To Santa or Not To Santa
I sit here this morning having a chat with a relative about Christmas shopping and I think about my plans for Christmas this year and it got my mind spinning and I just have to write about it. Last year, my daughter who was 4 at the time asked me if Santa was real. This is something I struggled to answer. Do I keep the magic alive and say yes? Do I tell her the truth and say no?
I believed and was told about Santa when I was little. I put cookies out for his reindeer and eagerly waited up Christmas Eve night thinking every little sound I heard might be Santa on my roof. One year, I went into my parent’s closet for some reason and stumbled upon the motherload of presents that “Santa” would bring to me. They were even labelled From Santa on them. I was old enough to just roll my eyes and think wow there really is no Santa.
Since growing up and having my own kids and seeing the way the world is now, I am really thinking I do not want my kids to believe in Santa. Here is my reasoning.... Christmas is a time for spending time with family and making new traditions. My most treasured memories from Christmas as a child was making Christmas cookies, hanging and decorating stockings and the tree, making popcorn balls that were red and green to hand out to family on Christmas Day, and seeing all of my family the day of Christmas.
We have turned it into a holiday of greed, where we have to immediately start planning and saving money right after the New Year to buy presents for the following year. We obsess over the newest and most expensive gadgets. Black Friday has turned into a week long excursion starting Thanksgiving night and going into Cyber Monday and Tuesday.
I dread the thought of Christmas anymore because we are by no means well off with money and we struggle to buy our kids extra presents by that time of year. I see all of the posts on Christmas from other families and feel the jealousy well up inside of me that I cannot provide living rooms full of presents for my children and I realized something.
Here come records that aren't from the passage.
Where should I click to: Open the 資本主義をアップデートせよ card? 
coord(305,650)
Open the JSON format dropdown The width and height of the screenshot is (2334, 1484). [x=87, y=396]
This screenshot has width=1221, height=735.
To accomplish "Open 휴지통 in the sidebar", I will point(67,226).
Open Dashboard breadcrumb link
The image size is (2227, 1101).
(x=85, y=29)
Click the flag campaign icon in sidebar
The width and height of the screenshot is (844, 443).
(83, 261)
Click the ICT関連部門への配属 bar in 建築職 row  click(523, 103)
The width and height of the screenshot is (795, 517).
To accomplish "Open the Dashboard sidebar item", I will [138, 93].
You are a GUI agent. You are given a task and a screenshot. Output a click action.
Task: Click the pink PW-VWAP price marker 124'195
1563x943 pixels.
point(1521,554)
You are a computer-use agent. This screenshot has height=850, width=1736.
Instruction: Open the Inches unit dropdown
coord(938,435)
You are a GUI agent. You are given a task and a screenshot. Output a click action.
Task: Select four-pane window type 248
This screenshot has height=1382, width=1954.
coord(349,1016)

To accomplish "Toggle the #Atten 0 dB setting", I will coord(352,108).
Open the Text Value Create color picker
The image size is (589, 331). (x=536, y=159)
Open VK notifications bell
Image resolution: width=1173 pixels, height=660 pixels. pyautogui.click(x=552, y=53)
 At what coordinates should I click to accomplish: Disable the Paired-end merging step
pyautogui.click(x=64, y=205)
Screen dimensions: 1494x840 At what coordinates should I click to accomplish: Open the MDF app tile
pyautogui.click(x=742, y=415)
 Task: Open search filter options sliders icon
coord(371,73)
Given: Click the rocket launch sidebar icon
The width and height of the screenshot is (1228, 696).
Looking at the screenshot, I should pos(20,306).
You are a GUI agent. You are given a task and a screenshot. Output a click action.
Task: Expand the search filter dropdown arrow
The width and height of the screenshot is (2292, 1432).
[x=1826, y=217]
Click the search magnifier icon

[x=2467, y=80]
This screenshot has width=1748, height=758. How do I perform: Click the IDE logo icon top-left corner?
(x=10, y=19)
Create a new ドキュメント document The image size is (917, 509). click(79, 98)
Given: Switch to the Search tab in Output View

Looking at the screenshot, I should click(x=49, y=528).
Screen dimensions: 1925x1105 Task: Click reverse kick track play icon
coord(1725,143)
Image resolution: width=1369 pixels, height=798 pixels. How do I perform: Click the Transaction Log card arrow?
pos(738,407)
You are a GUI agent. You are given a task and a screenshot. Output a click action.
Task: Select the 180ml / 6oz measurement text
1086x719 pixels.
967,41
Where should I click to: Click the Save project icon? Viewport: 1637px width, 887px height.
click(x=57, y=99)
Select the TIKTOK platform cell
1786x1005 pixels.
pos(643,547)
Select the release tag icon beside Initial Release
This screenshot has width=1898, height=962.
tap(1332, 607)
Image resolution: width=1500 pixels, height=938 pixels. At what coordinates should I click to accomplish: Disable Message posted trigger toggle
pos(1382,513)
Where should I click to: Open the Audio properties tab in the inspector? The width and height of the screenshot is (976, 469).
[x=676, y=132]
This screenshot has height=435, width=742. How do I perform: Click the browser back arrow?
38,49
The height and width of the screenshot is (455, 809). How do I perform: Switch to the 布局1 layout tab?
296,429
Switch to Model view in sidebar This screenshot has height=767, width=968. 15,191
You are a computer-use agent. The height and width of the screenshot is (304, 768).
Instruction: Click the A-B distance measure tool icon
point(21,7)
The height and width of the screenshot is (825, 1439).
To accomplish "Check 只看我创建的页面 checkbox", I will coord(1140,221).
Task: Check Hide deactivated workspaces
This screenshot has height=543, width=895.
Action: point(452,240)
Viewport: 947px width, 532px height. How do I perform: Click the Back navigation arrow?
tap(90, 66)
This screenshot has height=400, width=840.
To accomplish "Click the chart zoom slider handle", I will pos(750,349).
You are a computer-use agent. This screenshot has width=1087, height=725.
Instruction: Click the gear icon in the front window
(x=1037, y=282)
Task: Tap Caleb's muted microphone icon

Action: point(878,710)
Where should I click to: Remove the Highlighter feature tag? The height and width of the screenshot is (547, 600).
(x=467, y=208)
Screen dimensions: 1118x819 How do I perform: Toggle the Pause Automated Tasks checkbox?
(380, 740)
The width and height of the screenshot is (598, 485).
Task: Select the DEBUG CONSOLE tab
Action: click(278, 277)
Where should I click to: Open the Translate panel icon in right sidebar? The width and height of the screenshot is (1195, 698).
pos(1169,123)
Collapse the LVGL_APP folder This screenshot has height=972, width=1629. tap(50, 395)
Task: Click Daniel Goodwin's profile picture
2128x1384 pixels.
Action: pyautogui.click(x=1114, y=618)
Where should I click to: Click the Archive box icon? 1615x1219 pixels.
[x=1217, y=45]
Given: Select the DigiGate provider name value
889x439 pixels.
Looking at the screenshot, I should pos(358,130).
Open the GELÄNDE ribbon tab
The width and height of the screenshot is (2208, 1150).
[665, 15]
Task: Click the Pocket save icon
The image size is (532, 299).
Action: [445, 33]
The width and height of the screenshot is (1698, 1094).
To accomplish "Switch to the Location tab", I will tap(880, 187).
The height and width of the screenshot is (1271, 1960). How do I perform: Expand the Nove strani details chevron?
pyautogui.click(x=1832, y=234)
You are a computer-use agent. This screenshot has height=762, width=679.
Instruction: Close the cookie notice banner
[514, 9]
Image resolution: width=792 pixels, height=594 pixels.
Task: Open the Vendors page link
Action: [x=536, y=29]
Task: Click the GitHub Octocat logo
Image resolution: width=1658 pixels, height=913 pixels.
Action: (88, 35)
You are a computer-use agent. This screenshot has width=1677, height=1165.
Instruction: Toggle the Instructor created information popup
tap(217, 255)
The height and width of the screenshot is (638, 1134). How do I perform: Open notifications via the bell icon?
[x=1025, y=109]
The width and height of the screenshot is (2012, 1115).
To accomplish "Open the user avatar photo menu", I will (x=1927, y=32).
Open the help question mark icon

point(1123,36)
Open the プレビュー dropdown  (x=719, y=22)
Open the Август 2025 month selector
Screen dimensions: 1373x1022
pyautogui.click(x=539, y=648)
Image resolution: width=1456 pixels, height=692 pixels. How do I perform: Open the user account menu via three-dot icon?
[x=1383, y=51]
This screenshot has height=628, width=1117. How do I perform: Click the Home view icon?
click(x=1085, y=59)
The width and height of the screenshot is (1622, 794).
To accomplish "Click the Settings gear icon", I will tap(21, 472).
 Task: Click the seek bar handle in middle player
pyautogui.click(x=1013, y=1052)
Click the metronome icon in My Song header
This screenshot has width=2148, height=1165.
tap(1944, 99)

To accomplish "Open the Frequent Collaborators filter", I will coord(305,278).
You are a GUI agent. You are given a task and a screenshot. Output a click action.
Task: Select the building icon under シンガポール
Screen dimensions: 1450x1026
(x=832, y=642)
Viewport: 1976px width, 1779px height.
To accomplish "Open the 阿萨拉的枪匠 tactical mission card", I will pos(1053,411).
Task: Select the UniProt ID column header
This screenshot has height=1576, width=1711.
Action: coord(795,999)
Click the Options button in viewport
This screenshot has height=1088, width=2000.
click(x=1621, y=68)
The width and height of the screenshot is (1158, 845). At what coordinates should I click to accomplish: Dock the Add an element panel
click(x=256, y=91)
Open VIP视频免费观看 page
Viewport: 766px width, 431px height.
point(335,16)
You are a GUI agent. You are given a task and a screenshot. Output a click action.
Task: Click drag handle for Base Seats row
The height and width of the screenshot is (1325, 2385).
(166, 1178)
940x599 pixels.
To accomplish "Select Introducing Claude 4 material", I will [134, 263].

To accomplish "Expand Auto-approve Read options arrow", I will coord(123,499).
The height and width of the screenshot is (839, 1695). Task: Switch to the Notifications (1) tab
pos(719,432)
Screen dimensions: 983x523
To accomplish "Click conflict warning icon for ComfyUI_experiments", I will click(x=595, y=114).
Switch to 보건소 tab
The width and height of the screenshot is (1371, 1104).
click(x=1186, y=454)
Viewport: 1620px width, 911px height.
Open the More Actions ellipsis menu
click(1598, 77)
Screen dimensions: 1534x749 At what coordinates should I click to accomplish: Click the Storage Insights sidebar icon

I want my children to know that it is Mommy and Daddy who provide the presents on Christmas. I want them to know and understand how hard we work to give them extra things. I don’t want them to believe that these gifts have just magically appeared by some being they will never see. I want them to understand that spending time together and having traditions is the ultimate joy. I want them to see any present they receive as a true gift and treasure it always. So to me, I have chose Not to Santa.